The inclusiveness of the Anatomy, its openness to works of popular literature or of dubious morality, should surely endear Frye to the various types of postmodernist, feminist, or postcolonial critics, who complain that the dominant group or class has defined a “canon” that unfairly excludes some works or makes them marginal. Frye was precisely against singling out what he called a “selected tradition” of great works, which would inevitably turn out to have been written by dead white males. No narrow moral criteria apply in the Anatomy, which contends that “morally the lion lies down with the lamb. Bunyan and Rochester, Sade and Jane Austen, . . . all are equally elements of a liberal education” (14). As Frye told Imre Salusinsky in an interview, “The real, genuine advance in criticism came when every work of literature, regardless of its merit, was seen to be a document of potential interest, or value, or insight into the culture of the age”.

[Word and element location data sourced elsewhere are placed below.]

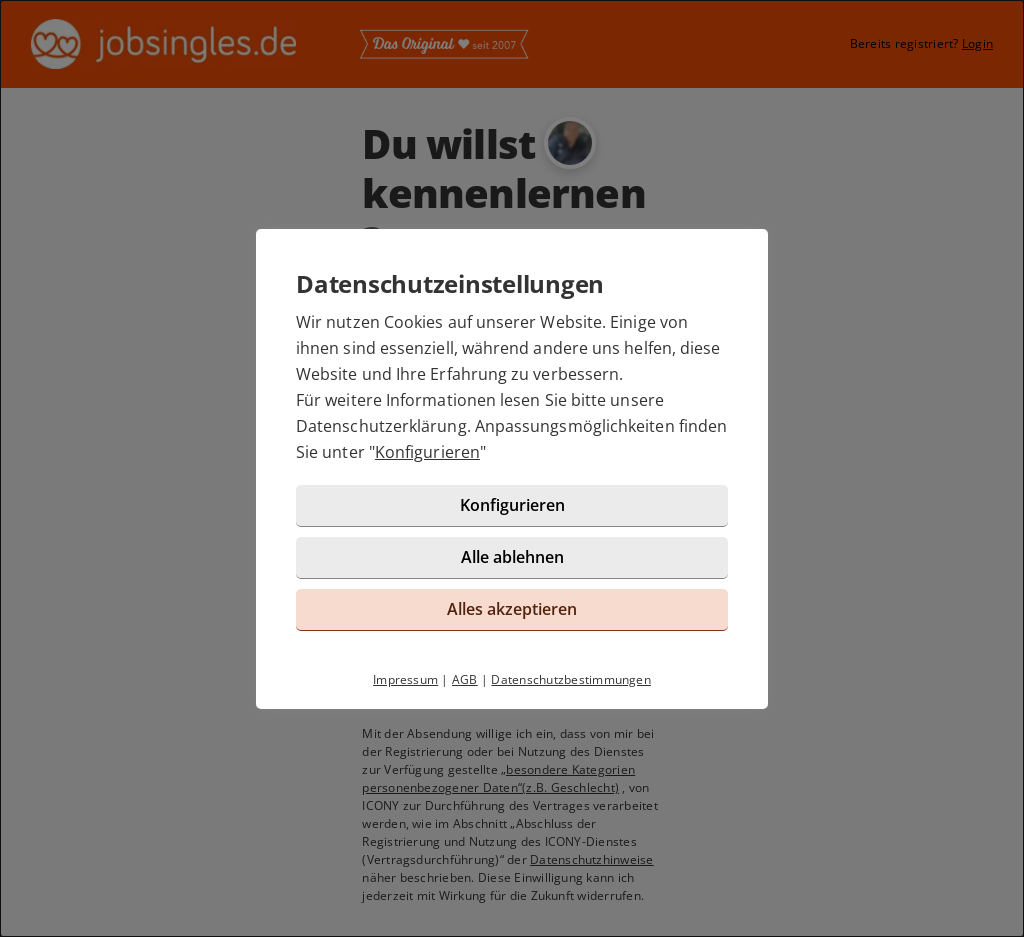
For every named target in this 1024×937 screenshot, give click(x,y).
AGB (465, 679)
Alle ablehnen (512, 557)
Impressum (405, 679)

Value, as Frye expressed it in this early stage, resides in literature as a whole. As we read, we absorb an imaginative pattern of apocalyptic or demonic imagery and of narratives that fall into the four basic types of comedy, tragedy, romance, or irony; each individual poem or work helps to fill in or reinforce the overall pattern. As Frye put it in The Educated Imagination, “Whatever value there is in studying literature, cultural or practical, comes from the total body of our reading, the castle of words we’ve built, and keep adding new wings to all the time” (39). This total pattern, “the range of articulate human imagination as it extends from the height of imaginative heaven to the depth of imaginative hell” (EI, 44), is what Frye calls “the revelation of man to man”. Such a verbal universe, built up equally by Biblical epics and the most run-of-the-mill adventure stories, provides a model or goal for humankind’s work, thus giving literature a vital role in the building up of civilization.